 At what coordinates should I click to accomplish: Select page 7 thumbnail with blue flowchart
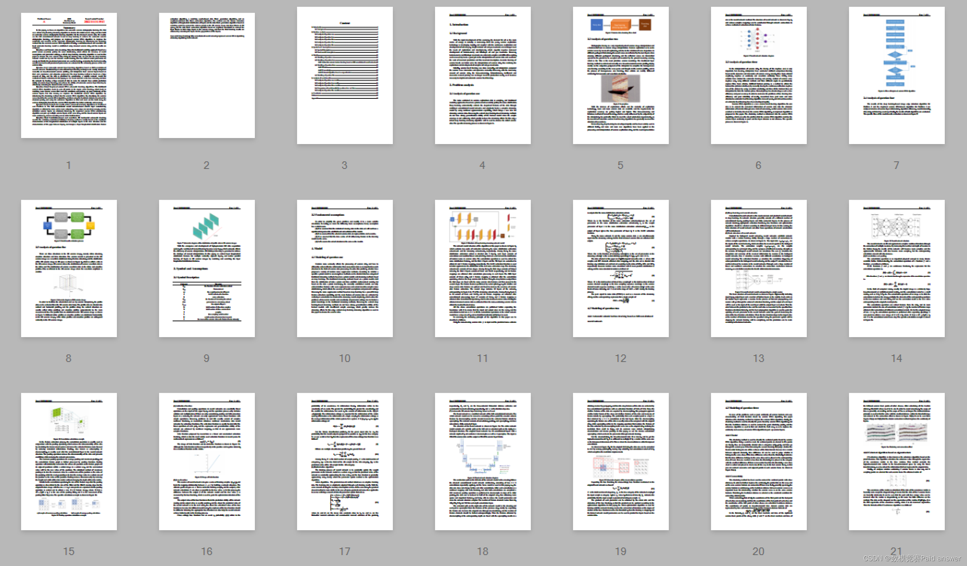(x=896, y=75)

# # # # #

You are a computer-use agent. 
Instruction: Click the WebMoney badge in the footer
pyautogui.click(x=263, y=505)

# # # # #

* _AIM OF THE TASK_: Reproduce the records between the line holding "At what coordinates" and the line holding "(x=896, y=75)", inclusive, leaving out any pictures.

* _COMPLETED EXERCISE_:
 At what coordinates should I click to accomplish: Select page 7 thumbnail with blue flowchart
(x=896, y=75)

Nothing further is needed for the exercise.